Terminar sin destruir

Cómo sincerarme con mi pareja sin herirlo

Terminar una relación nunca es fácil. Ya sea por desgaste emocional, diferencias irreconciliables o simplemente porque los caminos ya no coinciden, cerrar este capítulo requiere valentía, claridad y respeto. Elegir las palabras correctas puede marcar la diferencia entre una despedida dolorosa y una separación que permita sanar.

En el mundo de las relaciones interpersonales, especialmente en el de las parejas, hay momentos difíciles que nos toca vivir. Uno de ellos es cuando vivimos un amor no correspondido o cuando estamos en una relación y sabemos que ha llegado el momento de despedirse porque lo hemos intentado todo y la cosa no funciona.

Estas situaciones pueden crear un gran sufrimiento, y permanecer en ellas puede llegar a ser devastador. Por ese motivo, aunque a nadie le gusta despedirse de alguien a quien quiere, a veces es la mejor opción. Las despedidas son tristes y más cuando sabemos que esa persona es muy importante para nosotros. Pero hay momentos en los que decir adiós es una oportunidad para crecer, y también una oportunidad para redirigir nuestra vida hacia el camino que deseamos.

Encontrar las palabras adecuadas para dar por terminada una relación, nunca es sencillo.  Sin embargo, Mauricio Batallas, psicólogo clínico, en entrevista para Café Fm Mundo, dijo que 'no somos responsables del dolor del otro'. Si hay una responsabilidad emocional para cuidar a la otra persona y validarlo, pero no podemos responsabilizarnos por el dolor que pueda sentir. De lo que sí somos responsables, es de la relación y de lo que sentimos y no podemos confundir honestidad con lastimar hacia otros.

Terminar una relación con honestidad, explica el experto, no significa que debamos ser duros con la otra persona, sino que debemos validar a la persona, la relación, pero siendo responsables con nosotros mismos y con lo que estamos sintiendo. De esta manera, no victimizamos, ni culpamos a los demás, sino que hacemos lo que creemos que es mejor.

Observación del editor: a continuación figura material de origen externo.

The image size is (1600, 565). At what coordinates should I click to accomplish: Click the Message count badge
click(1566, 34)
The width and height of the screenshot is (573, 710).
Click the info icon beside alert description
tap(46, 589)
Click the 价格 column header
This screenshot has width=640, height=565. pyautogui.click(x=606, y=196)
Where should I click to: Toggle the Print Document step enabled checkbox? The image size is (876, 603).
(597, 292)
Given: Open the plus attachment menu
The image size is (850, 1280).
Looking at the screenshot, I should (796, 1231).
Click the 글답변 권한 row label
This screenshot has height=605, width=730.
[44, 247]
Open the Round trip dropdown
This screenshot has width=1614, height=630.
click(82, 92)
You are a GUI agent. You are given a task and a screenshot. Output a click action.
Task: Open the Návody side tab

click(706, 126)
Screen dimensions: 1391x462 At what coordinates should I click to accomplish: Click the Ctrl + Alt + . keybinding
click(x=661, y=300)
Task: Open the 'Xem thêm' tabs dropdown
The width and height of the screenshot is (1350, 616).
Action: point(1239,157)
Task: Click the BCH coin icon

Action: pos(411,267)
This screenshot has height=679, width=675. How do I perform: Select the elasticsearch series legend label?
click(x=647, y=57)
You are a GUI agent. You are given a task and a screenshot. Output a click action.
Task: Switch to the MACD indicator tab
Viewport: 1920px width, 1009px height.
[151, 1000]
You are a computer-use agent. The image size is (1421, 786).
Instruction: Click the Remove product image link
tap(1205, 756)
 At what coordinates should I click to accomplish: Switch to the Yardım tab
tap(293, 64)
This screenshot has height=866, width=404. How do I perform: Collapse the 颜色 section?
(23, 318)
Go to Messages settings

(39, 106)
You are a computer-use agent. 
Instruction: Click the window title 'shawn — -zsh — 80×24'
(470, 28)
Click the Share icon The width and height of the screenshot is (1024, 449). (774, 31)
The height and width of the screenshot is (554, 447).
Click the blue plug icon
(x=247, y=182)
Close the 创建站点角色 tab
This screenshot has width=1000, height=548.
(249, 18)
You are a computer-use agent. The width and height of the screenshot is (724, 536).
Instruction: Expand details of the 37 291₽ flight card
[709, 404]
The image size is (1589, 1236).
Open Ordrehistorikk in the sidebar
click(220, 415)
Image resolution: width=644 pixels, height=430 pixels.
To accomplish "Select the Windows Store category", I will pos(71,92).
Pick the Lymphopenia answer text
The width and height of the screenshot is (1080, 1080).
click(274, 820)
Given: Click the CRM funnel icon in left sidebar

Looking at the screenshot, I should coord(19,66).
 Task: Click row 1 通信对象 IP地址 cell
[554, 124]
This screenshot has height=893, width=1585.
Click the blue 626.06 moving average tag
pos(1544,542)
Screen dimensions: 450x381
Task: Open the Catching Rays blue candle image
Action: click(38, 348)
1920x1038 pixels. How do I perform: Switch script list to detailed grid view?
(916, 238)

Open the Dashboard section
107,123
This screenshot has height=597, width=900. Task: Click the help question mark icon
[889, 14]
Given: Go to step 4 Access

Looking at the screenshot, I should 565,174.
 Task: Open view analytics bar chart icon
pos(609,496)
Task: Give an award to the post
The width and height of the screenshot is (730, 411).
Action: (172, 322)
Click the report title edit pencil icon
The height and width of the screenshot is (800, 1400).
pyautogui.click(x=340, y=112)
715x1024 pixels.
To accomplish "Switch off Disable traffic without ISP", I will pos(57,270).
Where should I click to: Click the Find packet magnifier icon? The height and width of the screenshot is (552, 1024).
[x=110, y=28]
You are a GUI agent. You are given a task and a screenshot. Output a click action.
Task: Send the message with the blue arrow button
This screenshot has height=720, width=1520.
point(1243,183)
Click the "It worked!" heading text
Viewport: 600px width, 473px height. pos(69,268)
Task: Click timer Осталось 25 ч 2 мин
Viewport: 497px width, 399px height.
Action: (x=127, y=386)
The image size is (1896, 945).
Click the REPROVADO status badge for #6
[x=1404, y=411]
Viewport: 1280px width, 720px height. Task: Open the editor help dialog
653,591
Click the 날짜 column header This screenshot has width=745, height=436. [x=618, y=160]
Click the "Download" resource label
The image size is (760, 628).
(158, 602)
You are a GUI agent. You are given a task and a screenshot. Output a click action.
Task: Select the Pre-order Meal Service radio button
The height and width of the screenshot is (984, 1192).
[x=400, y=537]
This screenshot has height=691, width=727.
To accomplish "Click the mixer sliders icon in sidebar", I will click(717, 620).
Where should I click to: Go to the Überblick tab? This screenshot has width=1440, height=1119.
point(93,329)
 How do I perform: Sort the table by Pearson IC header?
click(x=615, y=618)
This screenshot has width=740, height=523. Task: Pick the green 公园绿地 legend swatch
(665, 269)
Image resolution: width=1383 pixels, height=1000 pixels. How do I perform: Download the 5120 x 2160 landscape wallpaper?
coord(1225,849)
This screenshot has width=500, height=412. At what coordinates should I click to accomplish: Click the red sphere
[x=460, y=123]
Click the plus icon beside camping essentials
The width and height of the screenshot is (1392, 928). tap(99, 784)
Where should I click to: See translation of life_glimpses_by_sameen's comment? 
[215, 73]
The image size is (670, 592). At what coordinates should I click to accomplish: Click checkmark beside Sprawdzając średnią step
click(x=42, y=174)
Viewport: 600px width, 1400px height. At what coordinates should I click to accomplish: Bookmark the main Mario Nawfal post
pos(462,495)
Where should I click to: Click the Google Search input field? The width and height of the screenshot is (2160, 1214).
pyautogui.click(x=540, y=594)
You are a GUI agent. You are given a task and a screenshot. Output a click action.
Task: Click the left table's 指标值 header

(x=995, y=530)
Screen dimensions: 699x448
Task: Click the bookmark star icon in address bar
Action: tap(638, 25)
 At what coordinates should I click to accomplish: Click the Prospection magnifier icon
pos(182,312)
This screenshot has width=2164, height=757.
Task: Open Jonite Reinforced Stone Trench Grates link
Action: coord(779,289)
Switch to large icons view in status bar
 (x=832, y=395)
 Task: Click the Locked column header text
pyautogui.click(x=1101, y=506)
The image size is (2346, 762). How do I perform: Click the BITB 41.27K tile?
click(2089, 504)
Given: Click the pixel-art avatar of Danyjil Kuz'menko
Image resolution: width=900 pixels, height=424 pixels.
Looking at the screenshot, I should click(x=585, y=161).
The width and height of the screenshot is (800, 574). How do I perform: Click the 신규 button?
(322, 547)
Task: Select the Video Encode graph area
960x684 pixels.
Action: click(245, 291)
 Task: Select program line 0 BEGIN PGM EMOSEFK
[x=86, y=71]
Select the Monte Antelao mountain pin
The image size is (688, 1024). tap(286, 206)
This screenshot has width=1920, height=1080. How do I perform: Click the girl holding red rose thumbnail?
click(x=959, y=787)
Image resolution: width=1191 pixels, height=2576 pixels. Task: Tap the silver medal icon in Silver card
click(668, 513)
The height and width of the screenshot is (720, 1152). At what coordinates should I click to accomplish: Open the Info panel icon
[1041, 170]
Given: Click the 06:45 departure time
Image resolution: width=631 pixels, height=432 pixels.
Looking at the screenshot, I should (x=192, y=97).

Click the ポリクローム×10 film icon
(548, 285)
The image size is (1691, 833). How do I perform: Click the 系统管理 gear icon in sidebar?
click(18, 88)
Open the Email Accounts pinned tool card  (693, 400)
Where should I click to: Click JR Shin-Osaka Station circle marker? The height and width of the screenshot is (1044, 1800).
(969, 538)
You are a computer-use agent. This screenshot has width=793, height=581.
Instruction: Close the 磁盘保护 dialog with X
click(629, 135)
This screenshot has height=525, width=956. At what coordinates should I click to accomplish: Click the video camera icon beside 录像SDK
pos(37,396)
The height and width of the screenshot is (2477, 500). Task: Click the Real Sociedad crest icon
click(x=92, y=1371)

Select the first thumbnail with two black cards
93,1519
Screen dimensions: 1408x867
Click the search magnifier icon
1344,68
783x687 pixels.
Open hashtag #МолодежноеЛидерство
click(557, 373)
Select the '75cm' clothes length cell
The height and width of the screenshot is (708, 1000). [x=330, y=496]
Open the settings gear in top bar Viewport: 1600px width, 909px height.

Muchas veces, cargamos con este peso de no terminar una relación por temor a lastimar al otro, pero al no hacernos responsables de algo que ya no funciona, terminamos hiriéndolo aún más y, una relación que pudo ser linda, y que ya no tiene arreglo, se daña. Es completamente normal que, aunque hayas tomado una decisión consciente y firme, en algún momento surjan dudas o nostalgias.  Lo importante es no actuar impulsivamente sobre esas emociones y recordar las razones que te llevaron a decir adiós.